■ **提示文**:
[成果情報名]

イチジク夏果専用種「キング」の選定と整枝せん定法

[要約]7月に夏果の収穫が可能なイチジク品種のうち、「キング」は栽培が容易なことに加え、収量、品質ともに優れる。慣行の一文字整枝を基本とし、主枝上に結果枝と予備枝を交互に配置することにより、10a当たり約1.4t程度の収量が得られる。
[キーワード]イチジク、キング、品種、夏果、収量、品質、せん定法
[担当]兵庫中央農技セ・園芸部
[連絡先]0790-47-2424
[区分]近畿中国四国農業・果樹
[分類]技術・参考

[背景・ねらい]
 消費者の健康志向の高まりなどもあり、市場でのイチジクの需要は根強く、生産量が増加している。しかし、本県で栽培されているイチジク品種は、8〜10月収穫(露地)の「桝井ドーフィン」に限られており、多様性に乏しい。そこで、品種の多様化を図るとともに収穫労力を分散するため、露地でも7月に収穫の可能な夏果に着目し、品質良好で収益性の高い品種の選定とその整枝せん定法について検討する。

■ **取り組む作業**:
- a) 上のイチジクに関する提示文から「消費者の健康志向の高まりなどもあり、市場でのイチジクの需要は根強く、生産量が増加している。」という一文を英語に訳しなさい。
- b) 上のイチジクに関する提示文によると、本県で栽培されているイチジク品種は何に限られているか、答えなさい。
- c) 上のイチジクに関する提示文の一部を、「イチジク夏果専用種「キング」の選定と整枝せん定法」という語句を含むところから書き始め、「枝せん定法について検討する。」で書き終えるように、そのまま書き写しなさい。

■ **データ抜粋**:

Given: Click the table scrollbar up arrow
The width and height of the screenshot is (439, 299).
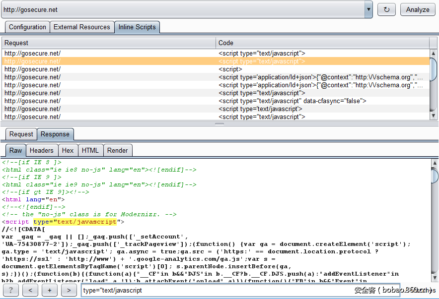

■ **練習問題の解答**:
- a) Partly because of consumers' growing health consciousness, market demand for figs remains strong, and production is increasing.

- b) 8〜10月収穫(露地)の「桝井ドーフィン」に限られている。

- c)
イチジク夏果専用種「キング」の選定と整枝せん定法

[要約]7月に夏果の収穫が可能なイチジク品種のうち、「キング」は栽培が容易なことに加え、収量、品質ともに優れる。慣行の一文字整枝を基本とし、主枝上に結果枝と予備枝を交互に配置することにより、10a当たり約1.4t程度の収量が得られる。
[キーワード]イチジク、キング、品種、夏果、収量、品質、せん定法
[担当]兵庫中央農技セ・園芸部
[連絡先]0790-47-2424
[区分]近畿中国四国農業・果樹
[分類]技術・参考

[背景・ねらい]
 消費者の健康志向の高まりなどもあり、市場でのイチジクの需要は根強く、生産量が増加している。しかし、本県で栽培されているイチジク品種は、8〜10月収穫(露地)の「桝井ドーフィン」に限られており、多様性に乏しい。そこで、品種の多様化を図るとともに収穫労力を分散するため、露地でも7月に収穫の可能な夏果に着目し、品質良好で収益性の高い品種の選定とその整枝せん定法について検討する。